THE LAW Society has called on MPs to set up a new independent body to oversee the future selection of judges.
A new Judicial Appointments Commission was one of the key proposals in the society's submission on judge selection procedure to the Home Affairs Select Committee last week.
The commission would produce more objective appointments and oversee a formalised procedure for dealing with complaints about judges.
Other recommendations include more flexible arrangements for part-time sitting when lawyers are preparing for a judicial career and the introduction of measures to reduce the average age of judges.
Charles Elly, Law Society president, said the system should try to persuade people from a more diverse range of backgrounds on to the bench.
"Without reforms on those lines, it will take far too long before the make-up of our judiciary is more representative of the legal profession from which it is drawn."
The submission criticised the present system as biased towards those from the "standard background for judges" and against solicitors, women and members of ethnic minorities.

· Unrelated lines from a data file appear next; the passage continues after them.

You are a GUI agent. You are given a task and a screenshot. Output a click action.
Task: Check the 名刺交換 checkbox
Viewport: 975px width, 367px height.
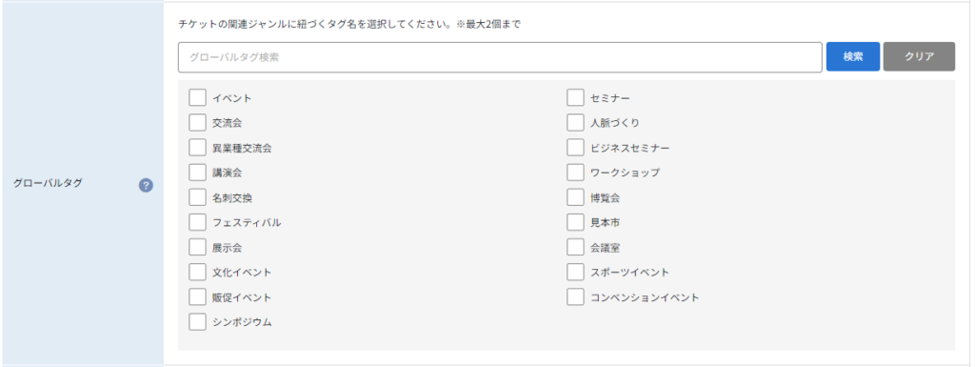tap(197, 197)
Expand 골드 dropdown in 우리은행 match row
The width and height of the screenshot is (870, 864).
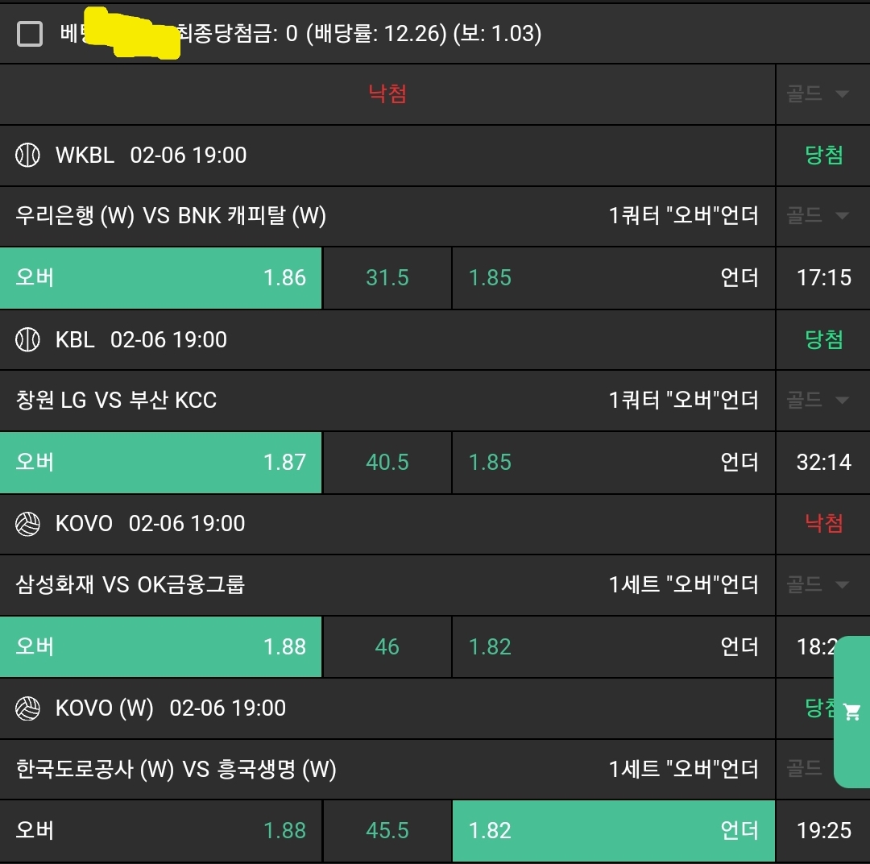tap(818, 215)
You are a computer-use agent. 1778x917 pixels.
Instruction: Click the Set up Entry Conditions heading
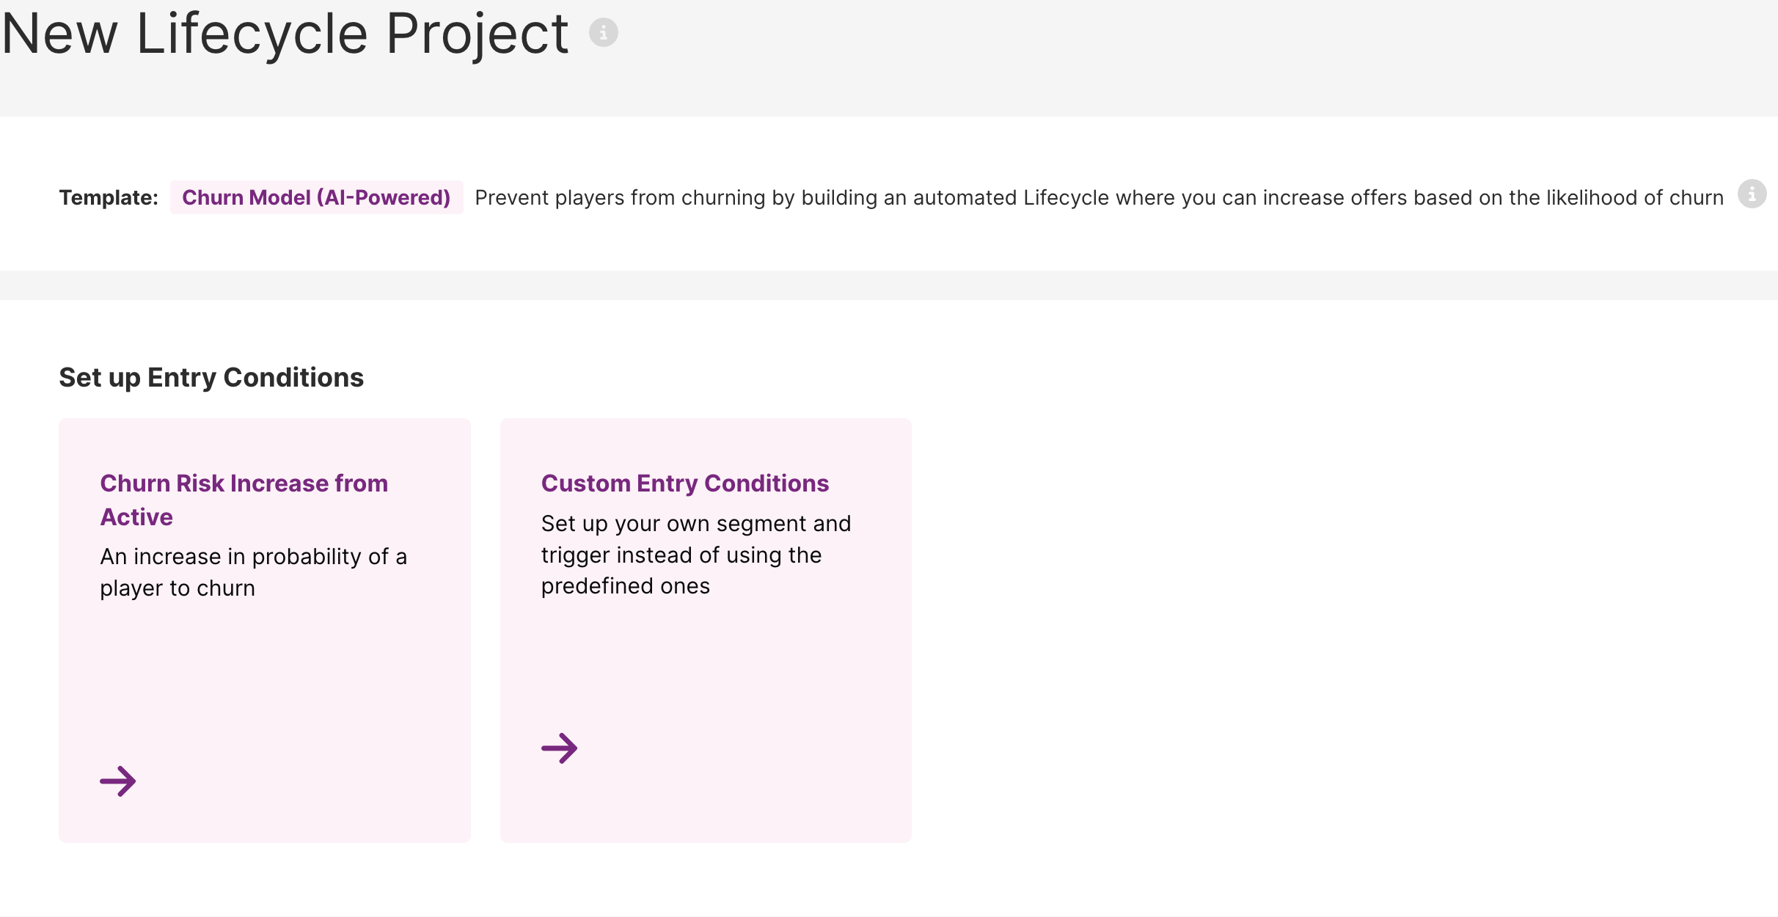(x=211, y=377)
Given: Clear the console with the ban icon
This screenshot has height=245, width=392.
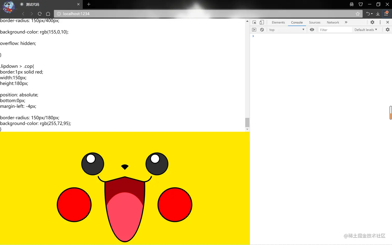Looking at the screenshot, I should point(262,30).
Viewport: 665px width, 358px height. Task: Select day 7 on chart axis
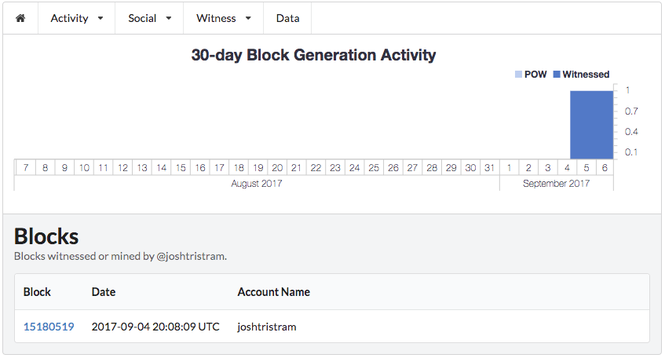click(x=26, y=167)

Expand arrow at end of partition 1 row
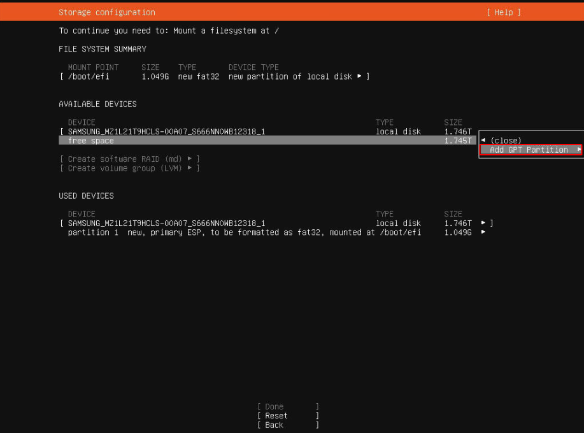[x=483, y=232]
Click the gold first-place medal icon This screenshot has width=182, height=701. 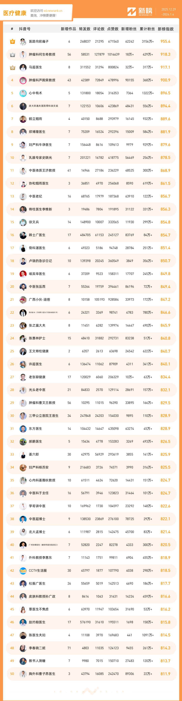[x=12, y=41]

It says the new commission should have an executive rather than advisory role, would loosen ministerial control over appointments, limit the influence of sitting judges in recruiting new ones and help formalise criteria and methods of selection.
Although the society has ruled out a career judiciary, it says it wants judges to begin their careers earlier and suggests five years as an assistant recorder, allowing candidates to reach the bench by 40.
Solicitors who want to be judges would benefit from sitting part-time in concentrated periods, rather than for small infrequent spells, which disrupts the running of multi-partner practices.